TASK DIRECTIONS: Please put the lines of the entries below, from the very first line through the line containing "tap(706, 760)" (both ends included), into a JSON list of strings, one string per line. Skip blank lines and leave the pictures out.
╭──
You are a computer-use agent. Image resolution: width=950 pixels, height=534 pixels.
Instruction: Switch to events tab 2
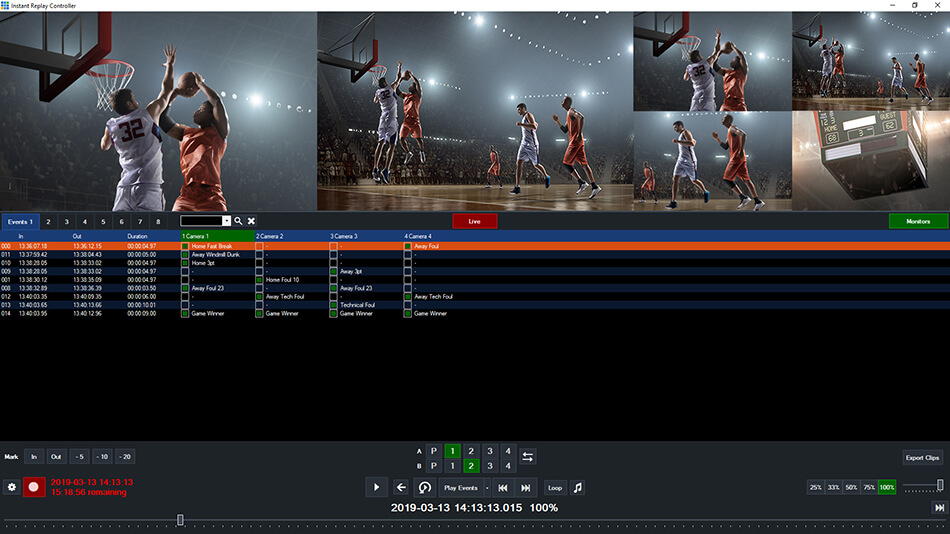click(x=47, y=221)
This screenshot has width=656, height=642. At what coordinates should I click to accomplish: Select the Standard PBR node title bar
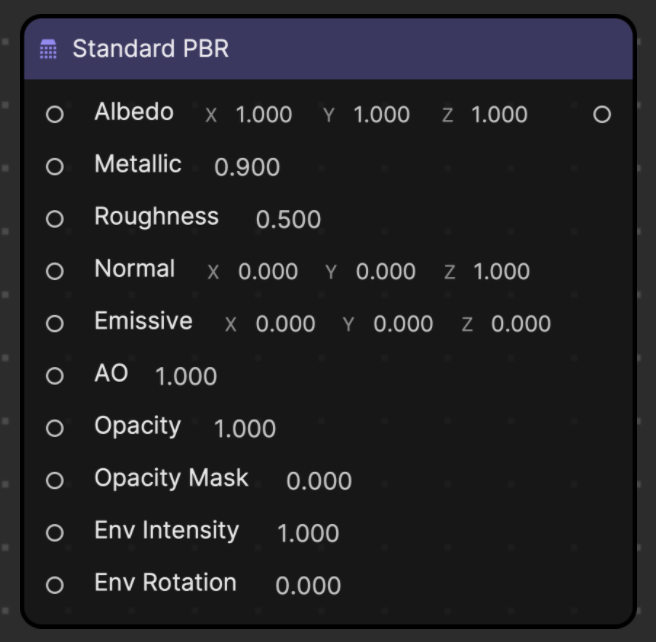tap(328, 49)
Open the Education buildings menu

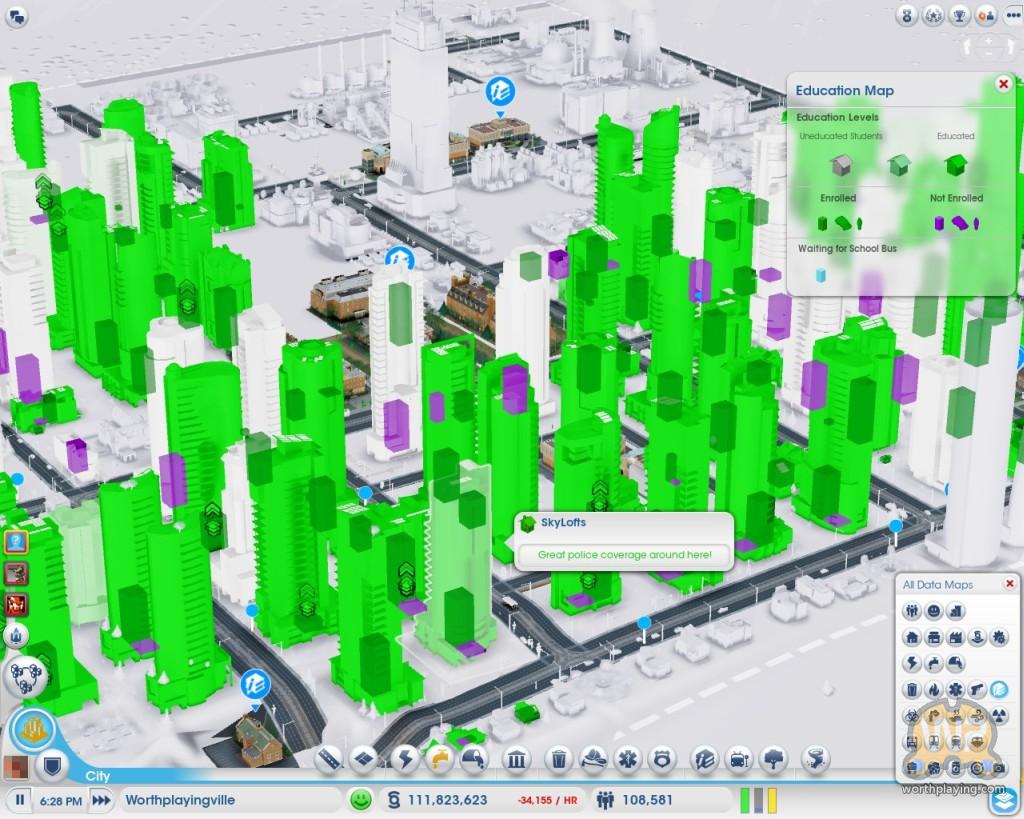tap(706, 760)
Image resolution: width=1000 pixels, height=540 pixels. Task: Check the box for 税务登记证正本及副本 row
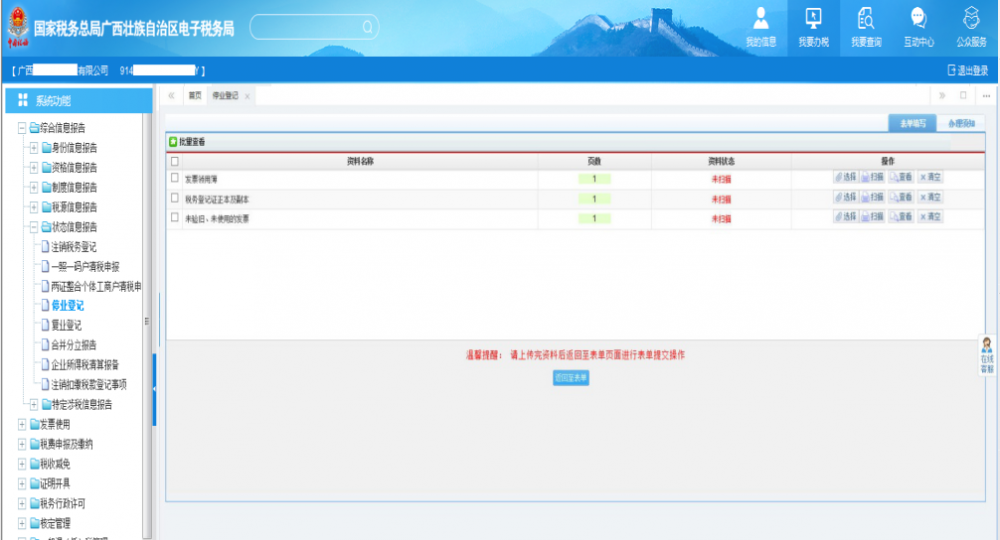tap(175, 198)
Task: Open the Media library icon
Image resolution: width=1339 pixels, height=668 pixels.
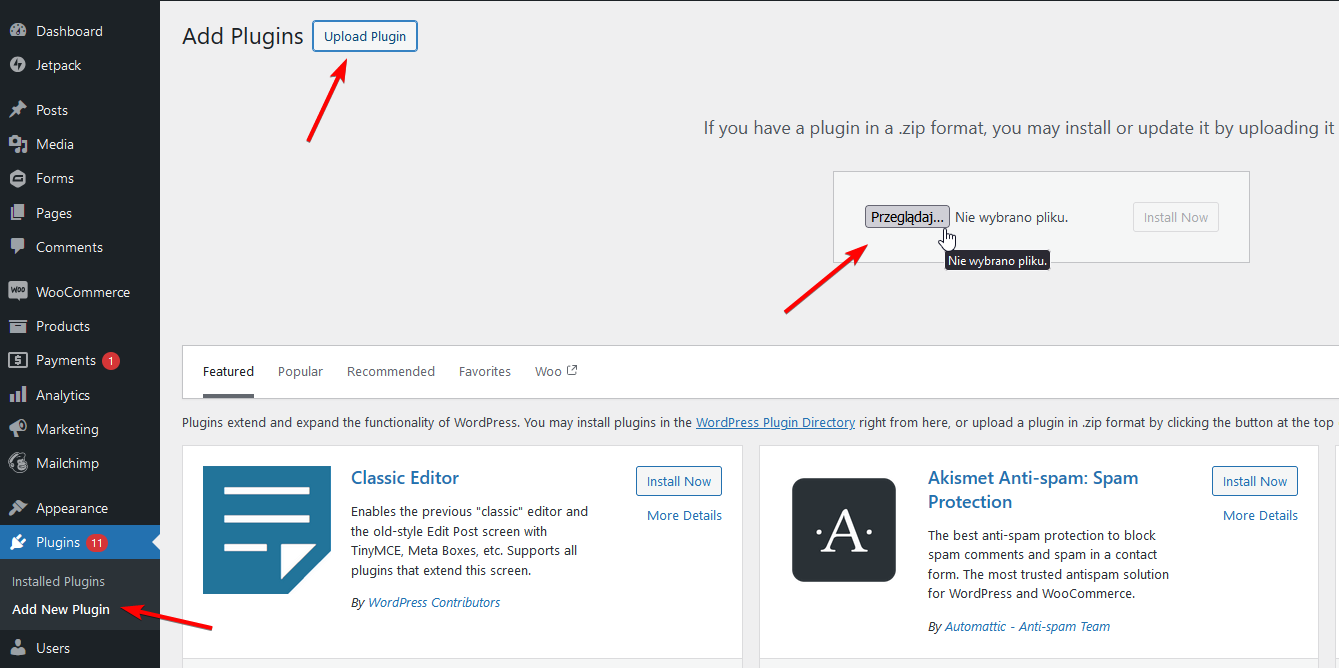Action: pyautogui.click(x=18, y=143)
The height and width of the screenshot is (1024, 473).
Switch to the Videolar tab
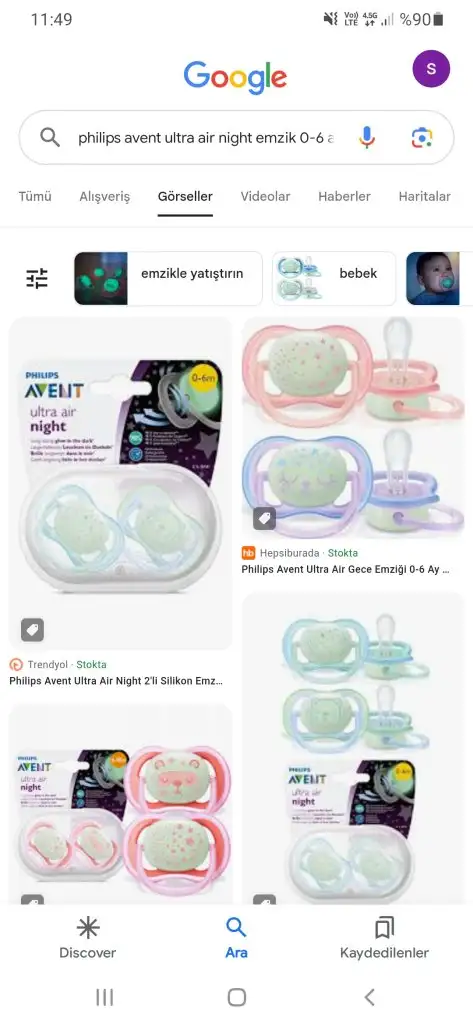click(265, 197)
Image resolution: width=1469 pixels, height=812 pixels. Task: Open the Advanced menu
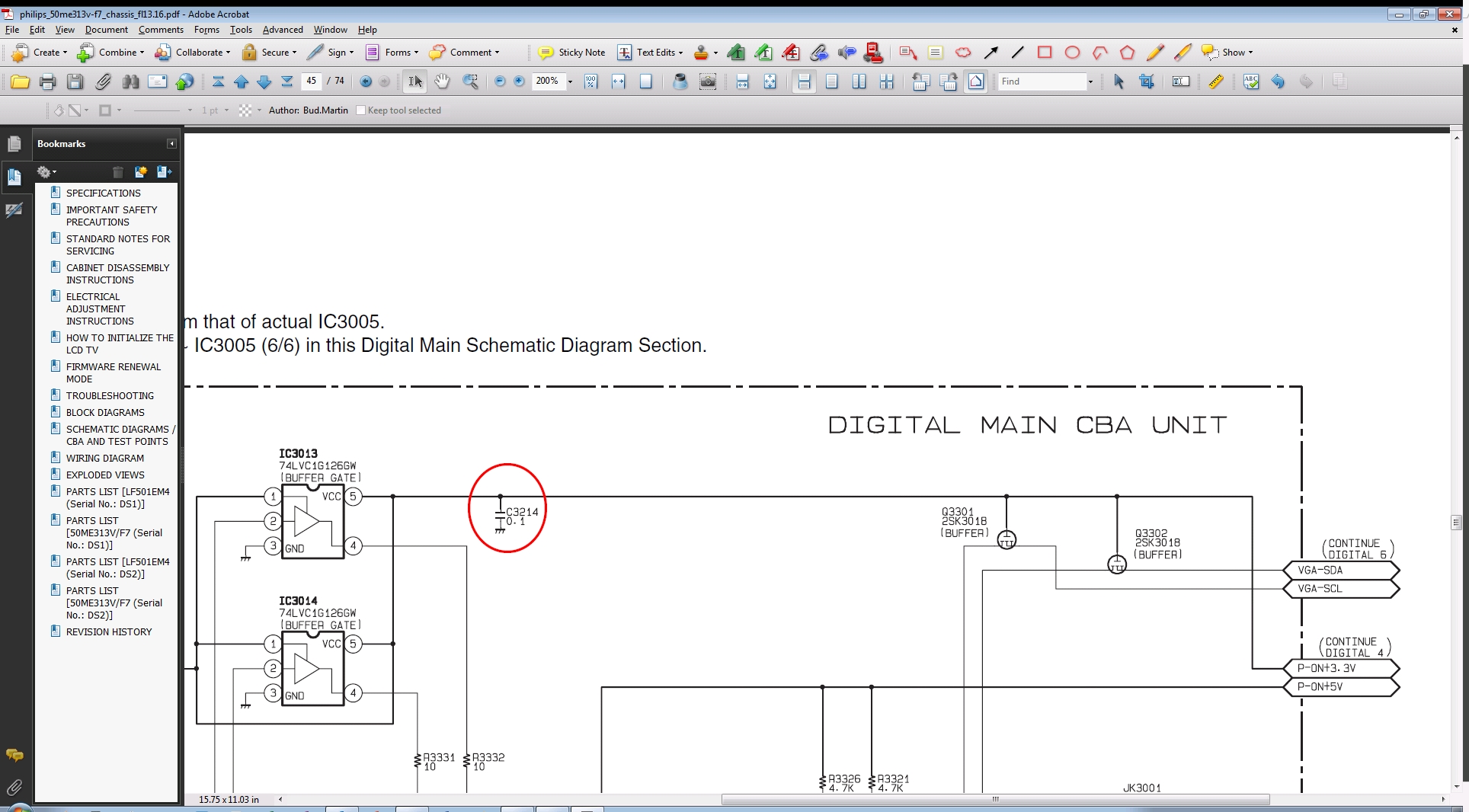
╰──
OUTPUT FOR THIS TASK:
[
  "You are a computer-use agent. Image resolution: width=950 pixels, height=534 pixels.",
  "Instruction: Switch to events tab 2",
  "click(x=47, y=221)",
  "This screenshot has width=656, height=642. At what coordinates should I click to accomplish: Select the Standard PBR node title bar",
  "tap(328, 49)",
  "Open the Education buildings menu",
  "tap(706, 760)"
]